**Extracted text**
──────────────────────────────

The spillway has been closed for almost 40 years. The last time it was opened was 1973. It holds the key to taking massive pressure off of the Mississippi River and diverting it to farms and the Atchafalaya Basin, causing frustration for people who live in those areas.

"The state has no control over that, but what we can do is get our people prepared," said Gov. Bobby Jindal. "Whether the corps opens the spillway or not, there's going to be water in the spillway."

According to Col. Ed Fleming with the US Army Corps of Engineers, the structure cannot open until the river reaches a threshold of 1.5 million cubic feet of water per second. Once that threshold is reached, half of the 125 gates of the spillway will be opened, funneling 300,000 cubic feet of water per second.

There will be a trickle-down effect. When the spillway opens, it will take just a day for water to reach Krotz Springs and in three days, the people of Morgan City will see it.

──────────────────────────────

**Exercise material**
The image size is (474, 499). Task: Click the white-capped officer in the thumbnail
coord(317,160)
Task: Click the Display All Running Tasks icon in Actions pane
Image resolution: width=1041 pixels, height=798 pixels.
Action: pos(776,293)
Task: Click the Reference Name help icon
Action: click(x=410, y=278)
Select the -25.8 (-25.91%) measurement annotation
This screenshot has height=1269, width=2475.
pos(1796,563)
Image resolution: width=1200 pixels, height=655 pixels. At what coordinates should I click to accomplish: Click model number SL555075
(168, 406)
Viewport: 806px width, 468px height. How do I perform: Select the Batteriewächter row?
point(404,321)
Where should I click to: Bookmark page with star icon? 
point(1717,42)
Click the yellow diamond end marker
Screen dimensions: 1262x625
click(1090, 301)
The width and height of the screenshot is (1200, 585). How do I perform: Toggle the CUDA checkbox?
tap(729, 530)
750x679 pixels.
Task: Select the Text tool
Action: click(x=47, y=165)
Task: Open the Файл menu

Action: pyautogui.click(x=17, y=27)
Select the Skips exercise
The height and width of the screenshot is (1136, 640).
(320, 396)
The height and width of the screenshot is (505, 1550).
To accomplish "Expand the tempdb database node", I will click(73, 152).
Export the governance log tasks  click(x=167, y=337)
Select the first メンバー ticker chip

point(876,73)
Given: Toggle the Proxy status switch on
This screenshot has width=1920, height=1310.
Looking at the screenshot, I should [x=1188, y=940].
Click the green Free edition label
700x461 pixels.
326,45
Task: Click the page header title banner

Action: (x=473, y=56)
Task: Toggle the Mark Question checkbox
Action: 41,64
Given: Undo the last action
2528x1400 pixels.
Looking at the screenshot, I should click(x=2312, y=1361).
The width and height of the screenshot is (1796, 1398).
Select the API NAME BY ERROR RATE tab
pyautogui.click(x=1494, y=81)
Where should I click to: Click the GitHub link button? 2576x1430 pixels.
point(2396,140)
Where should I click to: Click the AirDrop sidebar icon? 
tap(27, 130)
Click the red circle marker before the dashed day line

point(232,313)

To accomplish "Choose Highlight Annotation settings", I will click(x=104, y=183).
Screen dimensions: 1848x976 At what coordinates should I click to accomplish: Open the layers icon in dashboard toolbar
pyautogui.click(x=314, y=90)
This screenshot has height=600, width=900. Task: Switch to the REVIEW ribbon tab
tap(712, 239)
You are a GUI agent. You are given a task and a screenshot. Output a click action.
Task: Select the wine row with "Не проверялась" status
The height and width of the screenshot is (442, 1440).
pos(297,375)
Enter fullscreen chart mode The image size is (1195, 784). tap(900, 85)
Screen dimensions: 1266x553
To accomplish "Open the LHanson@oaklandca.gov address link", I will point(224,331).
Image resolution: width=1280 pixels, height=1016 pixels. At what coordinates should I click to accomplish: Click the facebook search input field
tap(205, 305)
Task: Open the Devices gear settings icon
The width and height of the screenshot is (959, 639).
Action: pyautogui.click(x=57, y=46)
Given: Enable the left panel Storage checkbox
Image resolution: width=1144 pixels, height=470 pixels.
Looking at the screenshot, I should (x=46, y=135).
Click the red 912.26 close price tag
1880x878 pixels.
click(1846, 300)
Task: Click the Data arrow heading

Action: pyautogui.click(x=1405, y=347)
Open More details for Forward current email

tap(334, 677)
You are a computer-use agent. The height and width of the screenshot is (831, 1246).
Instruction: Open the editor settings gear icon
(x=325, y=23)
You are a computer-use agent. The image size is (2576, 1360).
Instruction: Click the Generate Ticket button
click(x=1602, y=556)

──────────────────────────────

**What you need to do**
1) Update the entries between the line holding "Image resolution: width=1280" and the line holding "tap(334, 677)", inclusive, replacing "Storage" with "Memory" and leaving everything else unchanged. Return only those lines.
2) Take the Mississippi River spillway text further, starting after its last sentence.
The spillway text and the entries are unrelated to each other.

**Outputs**
1)
Image resolution: width=1280 pixels, height=1016 pixels. At what coordinates should I click to accomplish: Click the facebook search input field
tap(205, 305)
Task: Open the Devices gear settings icon
The width and height of the screenshot is (959, 639).
Action: pyautogui.click(x=57, y=46)
Given: Enable the left panel Memory checkbox
Image resolution: width=1144 pixels, height=470 pixels.
Looking at the screenshot, I should (x=46, y=135).
Click the red 912.26 close price tag
1880x878 pixels.
click(1846, 300)
Task: Click the Data arrow heading

Action: pyautogui.click(x=1405, y=347)
Open More details for Forward current email

tap(334, 677)

2)
Right now, the Corps of Engineers says it will most likely open the structure, sometime between Saturday and Tuesday.

"We have asked, ideally, for five days notice. I've asked that from the general," Jindal added.

However, a five-day notice may not happen, which is why Sheriff Bud Torres is telling people in Pointe Coupee Parish not to wait.

The governor sent a letter to US Agriculture Secretary Tom Vilsack on Tuesday requesting federal aid for farmers who may be affected if and when the spillway opens.